Start of Given records
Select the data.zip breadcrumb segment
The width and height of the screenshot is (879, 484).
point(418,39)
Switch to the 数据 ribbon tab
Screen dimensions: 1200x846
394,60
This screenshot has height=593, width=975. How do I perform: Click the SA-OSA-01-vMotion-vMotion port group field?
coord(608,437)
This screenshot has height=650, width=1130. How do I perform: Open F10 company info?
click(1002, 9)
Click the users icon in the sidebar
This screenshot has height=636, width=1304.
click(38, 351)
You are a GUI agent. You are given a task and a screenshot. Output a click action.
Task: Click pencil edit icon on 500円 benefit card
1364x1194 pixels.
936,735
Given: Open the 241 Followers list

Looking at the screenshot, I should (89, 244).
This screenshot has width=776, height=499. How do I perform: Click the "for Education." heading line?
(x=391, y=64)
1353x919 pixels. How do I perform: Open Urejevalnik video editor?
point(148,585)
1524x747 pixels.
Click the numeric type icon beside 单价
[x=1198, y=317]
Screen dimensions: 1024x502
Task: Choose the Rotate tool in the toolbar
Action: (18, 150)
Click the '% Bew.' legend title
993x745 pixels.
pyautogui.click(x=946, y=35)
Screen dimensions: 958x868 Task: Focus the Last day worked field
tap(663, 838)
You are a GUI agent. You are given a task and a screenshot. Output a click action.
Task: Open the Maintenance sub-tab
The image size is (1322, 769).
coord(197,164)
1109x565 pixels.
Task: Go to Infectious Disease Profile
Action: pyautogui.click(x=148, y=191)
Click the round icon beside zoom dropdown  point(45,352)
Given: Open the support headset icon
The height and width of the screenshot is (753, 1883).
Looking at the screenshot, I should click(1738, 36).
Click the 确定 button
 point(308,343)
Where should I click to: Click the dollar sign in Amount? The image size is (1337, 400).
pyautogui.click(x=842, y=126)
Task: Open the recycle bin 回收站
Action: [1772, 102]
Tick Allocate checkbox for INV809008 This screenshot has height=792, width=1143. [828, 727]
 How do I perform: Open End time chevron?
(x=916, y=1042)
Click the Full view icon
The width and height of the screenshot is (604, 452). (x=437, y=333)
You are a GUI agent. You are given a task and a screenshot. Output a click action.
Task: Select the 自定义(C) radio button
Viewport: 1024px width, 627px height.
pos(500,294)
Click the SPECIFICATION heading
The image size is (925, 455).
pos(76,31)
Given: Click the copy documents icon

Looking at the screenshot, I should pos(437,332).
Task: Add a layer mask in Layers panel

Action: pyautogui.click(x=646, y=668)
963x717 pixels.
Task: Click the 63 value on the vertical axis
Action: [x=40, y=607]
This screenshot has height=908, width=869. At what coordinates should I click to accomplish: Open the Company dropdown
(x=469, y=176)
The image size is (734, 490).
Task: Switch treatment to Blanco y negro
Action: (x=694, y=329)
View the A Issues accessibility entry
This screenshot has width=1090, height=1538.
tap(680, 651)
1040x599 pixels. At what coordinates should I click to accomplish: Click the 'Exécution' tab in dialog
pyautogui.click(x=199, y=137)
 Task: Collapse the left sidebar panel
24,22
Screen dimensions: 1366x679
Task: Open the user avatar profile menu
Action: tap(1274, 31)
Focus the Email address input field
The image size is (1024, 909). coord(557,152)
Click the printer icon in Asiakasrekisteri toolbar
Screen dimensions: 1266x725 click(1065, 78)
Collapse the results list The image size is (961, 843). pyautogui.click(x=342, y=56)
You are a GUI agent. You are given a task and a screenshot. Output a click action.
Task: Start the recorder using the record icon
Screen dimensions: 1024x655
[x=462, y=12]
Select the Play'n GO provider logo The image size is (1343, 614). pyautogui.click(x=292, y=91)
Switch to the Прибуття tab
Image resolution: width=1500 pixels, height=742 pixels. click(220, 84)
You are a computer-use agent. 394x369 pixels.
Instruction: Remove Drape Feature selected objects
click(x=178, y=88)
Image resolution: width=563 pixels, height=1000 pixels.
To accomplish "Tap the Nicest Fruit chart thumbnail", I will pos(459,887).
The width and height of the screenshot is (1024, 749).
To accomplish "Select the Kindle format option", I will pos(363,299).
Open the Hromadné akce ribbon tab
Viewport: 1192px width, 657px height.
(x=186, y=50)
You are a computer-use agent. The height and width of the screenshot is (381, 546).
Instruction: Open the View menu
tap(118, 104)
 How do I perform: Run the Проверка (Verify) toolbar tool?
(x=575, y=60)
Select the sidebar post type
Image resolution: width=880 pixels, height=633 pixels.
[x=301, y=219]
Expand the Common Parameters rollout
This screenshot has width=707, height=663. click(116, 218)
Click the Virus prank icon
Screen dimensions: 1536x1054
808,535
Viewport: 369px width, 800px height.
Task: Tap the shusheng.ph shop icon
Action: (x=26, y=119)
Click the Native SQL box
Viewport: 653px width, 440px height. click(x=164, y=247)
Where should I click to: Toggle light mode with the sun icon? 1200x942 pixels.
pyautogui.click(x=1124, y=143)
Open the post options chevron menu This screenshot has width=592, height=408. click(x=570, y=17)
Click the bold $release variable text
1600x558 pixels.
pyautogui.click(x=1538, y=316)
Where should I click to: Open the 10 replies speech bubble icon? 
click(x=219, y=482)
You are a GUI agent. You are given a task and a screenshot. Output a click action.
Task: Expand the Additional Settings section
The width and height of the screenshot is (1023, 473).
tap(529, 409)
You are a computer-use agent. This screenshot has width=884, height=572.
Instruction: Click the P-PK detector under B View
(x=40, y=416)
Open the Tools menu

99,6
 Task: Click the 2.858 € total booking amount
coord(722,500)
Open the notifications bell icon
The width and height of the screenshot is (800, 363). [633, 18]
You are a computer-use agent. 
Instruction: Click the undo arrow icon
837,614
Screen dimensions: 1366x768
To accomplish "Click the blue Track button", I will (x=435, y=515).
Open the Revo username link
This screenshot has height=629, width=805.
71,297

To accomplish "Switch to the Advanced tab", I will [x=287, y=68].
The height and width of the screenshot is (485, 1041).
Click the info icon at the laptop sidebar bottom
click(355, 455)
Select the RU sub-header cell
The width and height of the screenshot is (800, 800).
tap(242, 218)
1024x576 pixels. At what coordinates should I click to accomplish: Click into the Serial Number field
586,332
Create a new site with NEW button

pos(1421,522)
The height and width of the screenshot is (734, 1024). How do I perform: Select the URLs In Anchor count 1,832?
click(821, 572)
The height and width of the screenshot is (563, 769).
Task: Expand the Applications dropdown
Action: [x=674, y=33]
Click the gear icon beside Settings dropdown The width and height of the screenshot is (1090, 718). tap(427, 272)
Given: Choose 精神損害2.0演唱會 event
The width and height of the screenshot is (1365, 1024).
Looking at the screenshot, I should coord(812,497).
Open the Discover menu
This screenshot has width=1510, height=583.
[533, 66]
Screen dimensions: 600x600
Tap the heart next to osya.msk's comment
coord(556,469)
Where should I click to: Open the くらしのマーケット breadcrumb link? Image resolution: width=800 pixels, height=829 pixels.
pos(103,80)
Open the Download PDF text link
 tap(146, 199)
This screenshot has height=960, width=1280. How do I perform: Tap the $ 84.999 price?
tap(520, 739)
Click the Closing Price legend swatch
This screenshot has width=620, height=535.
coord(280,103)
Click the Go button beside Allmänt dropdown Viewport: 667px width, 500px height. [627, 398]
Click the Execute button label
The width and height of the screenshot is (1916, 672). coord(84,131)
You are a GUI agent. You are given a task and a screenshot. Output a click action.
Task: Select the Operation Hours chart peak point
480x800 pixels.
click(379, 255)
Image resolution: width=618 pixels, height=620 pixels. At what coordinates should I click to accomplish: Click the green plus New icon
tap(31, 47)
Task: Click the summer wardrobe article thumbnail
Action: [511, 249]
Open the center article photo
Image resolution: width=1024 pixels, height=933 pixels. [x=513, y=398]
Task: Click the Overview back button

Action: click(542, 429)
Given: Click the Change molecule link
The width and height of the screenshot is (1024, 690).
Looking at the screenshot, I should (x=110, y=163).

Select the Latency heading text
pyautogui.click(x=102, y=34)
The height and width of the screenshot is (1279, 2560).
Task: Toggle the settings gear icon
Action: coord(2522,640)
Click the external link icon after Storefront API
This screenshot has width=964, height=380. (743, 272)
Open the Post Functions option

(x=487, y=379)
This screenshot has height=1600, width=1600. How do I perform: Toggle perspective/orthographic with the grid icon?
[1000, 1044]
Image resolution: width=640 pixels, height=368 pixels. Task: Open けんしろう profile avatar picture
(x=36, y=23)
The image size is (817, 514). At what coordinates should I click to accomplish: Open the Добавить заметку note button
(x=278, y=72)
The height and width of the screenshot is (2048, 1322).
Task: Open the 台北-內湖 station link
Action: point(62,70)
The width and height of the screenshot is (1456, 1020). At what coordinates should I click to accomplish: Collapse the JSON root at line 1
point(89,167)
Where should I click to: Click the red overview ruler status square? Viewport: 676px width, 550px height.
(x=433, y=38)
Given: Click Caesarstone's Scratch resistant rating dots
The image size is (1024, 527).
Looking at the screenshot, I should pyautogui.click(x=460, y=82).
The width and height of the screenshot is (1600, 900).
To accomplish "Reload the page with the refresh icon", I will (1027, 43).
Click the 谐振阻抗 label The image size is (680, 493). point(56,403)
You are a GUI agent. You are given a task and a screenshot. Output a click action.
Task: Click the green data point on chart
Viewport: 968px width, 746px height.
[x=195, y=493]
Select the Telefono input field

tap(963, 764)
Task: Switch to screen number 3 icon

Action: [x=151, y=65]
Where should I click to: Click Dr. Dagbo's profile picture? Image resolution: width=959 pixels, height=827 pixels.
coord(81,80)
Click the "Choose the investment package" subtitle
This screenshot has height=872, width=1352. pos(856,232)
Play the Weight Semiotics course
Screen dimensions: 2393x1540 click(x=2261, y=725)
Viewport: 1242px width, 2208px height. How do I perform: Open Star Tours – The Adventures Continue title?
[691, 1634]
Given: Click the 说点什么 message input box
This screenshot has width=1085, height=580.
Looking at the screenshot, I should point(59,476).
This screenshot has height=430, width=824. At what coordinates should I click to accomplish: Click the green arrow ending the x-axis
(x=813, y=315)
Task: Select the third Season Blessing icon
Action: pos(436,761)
End of Given records
The lines above that include "computer" should each be listed.

Problem solution
You are a computer-use agent. 394x369 pixels.
You are a computer-use agent. The height and width of the screenshot is (381, 546).
You are a computer-use agent. This screenshot has width=884, height=572.
You are a computer-use agent. 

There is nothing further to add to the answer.